Records drawn from a dataset:
■ ■ ■ ■ ■ ■ ■

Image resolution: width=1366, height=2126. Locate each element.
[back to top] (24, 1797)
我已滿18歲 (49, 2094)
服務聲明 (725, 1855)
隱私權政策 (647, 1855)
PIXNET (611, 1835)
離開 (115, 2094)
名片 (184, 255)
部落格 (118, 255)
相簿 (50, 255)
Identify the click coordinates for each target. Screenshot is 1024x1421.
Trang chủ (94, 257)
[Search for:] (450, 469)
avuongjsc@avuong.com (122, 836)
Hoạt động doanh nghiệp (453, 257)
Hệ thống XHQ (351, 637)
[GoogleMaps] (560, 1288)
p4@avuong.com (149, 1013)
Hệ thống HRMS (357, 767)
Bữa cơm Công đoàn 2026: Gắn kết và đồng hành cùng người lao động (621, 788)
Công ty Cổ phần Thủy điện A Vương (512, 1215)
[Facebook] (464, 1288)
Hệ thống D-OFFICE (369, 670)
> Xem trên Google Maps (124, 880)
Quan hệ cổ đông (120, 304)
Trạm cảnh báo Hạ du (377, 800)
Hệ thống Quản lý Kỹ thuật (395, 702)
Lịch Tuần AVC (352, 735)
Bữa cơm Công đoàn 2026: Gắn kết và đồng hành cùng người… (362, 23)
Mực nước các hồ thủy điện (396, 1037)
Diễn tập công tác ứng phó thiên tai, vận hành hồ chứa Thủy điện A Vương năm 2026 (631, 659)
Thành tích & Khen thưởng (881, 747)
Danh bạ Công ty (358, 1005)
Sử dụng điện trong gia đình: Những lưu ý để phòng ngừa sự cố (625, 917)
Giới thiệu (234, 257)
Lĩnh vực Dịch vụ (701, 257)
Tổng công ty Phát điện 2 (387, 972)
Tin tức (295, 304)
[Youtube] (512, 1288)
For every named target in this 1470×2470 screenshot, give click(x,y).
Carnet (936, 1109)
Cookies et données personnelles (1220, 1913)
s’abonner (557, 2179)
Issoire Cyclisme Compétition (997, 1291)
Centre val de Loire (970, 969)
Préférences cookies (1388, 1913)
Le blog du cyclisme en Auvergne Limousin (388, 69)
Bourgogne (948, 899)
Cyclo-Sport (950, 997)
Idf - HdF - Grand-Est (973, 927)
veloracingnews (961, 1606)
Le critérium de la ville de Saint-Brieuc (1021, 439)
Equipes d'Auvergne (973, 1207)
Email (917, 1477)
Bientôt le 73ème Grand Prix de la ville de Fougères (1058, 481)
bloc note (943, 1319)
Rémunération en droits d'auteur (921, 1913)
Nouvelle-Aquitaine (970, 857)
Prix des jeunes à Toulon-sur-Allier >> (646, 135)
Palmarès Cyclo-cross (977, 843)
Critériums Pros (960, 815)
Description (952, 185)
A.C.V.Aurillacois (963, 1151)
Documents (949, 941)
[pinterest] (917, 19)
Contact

■ ■ ■ ■ ■ ■ ■

» Required action:
Word for word, repeat every entry listed above.

» Result of the task:
Image resolution: width=1366, height=2126. Locate each element.
[back to top] (24, 1797)
我已滿18歲 (49, 2094)
服務聲明 (725, 1855)
隱私權政策 (647, 1855)
PIXNET (611, 1835)
離開 (115, 2094)
名片 (184, 255)
部落格 (118, 255)
相簿 (50, 255)
Identify the click coordinates for each target. Screenshot is 1024x1421.
Trang chủ (94, 257)
[Search for:] (450, 469)
avuongjsc@avuong.com (122, 836)
Hoạt động doanh nghiệp (453, 257)
Hệ thống XHQ (351, 637)
[GoogleMaps] (560, 1288)
p4@avuong.com (149, 1013)
Hệ thống HRMS (357, 767)
Bữa cơm Công đoàn 2026: Gắn kết và đồng hành cùng người lao động (621, 788)
Công ty Cổ phần Thủy điện A Vương (512, 1215)
[Facebook] (464, 1288)
Hệ thống D-OFFICE (369, 670)
> Xem trên Google Maps (124, 880)
Quan hệ cổ đông (120, 304)
Trạm cảnh báo Hạ du (377, 800)
Hệ thống Quản lý Kỹ thuật (395, 702)
Lịch Tuần AVC (352, 735)
Bữa cơm Công đoàn 2026: Gắn kết và đồng hành cùng người… (362, 23)
Mực nước các hồ thủy điện (396, 1037)
Diễn tập công tác ứng phó thiên tai, vận hành hồ chứa Thủy điện A Vương năm 2026 (631, 659)
Thành tích & Khen thưởng (881, 747)
Danh bạ Công ty (358, 1005)
Sử dụng điện trong gia đình: Những lưu ý để phòng ngừa sự cố (625, 917)
Giới thiệu (234, 257)
Lĩnh vực Dịch vụ (701, 257)
Tổng công ty Phát điện 2 (387, 972)
Tin tức (295, 304)
[Youtube] (512, 1288)
For every named target in this 1470×2470 screenshot, give click(x,y).
Carnet (936, 1109)
Cookies et données personnelles (1220, 1913)
s’abonner (557, 2179)
Issoire Cyclisme Compétition (997, 1291)
Centre val de Loire (970, 969)
Préférences cookies (1388, 1913)
Le blog du cyclisme en Auvergne Limousin (388, 69)
Bourgogne (948, 899)
Cyclo-Sport (950, 997)
Idf - HdF - Grand-Est (973, 927)
veloracingnews (961, 1606)
Le critérium de la ville de Saint-Brieuc (1021, 439)
Equipes d'Auvergne (973, 1207)
Email (917, 1477)
Bientôt le 73ème Grand Prix de la ville de Fougères (1058, 481)
bloc note (943, 1319)
Rémunération en droits d'auteur (921, 1913)
Nouvelle-Aquitaine (970, 857)
Prix des jeunes à Toulon-sur-Allier >> (646, 135)
Palmarès Cyclo-cross (977, 843)
Critériums Pros (960, 815)
Description (952, 185)
A.C.V.Aurillacois (963, 1151)
Documents (949, 941)
[pinterest] (917, 19)
Contact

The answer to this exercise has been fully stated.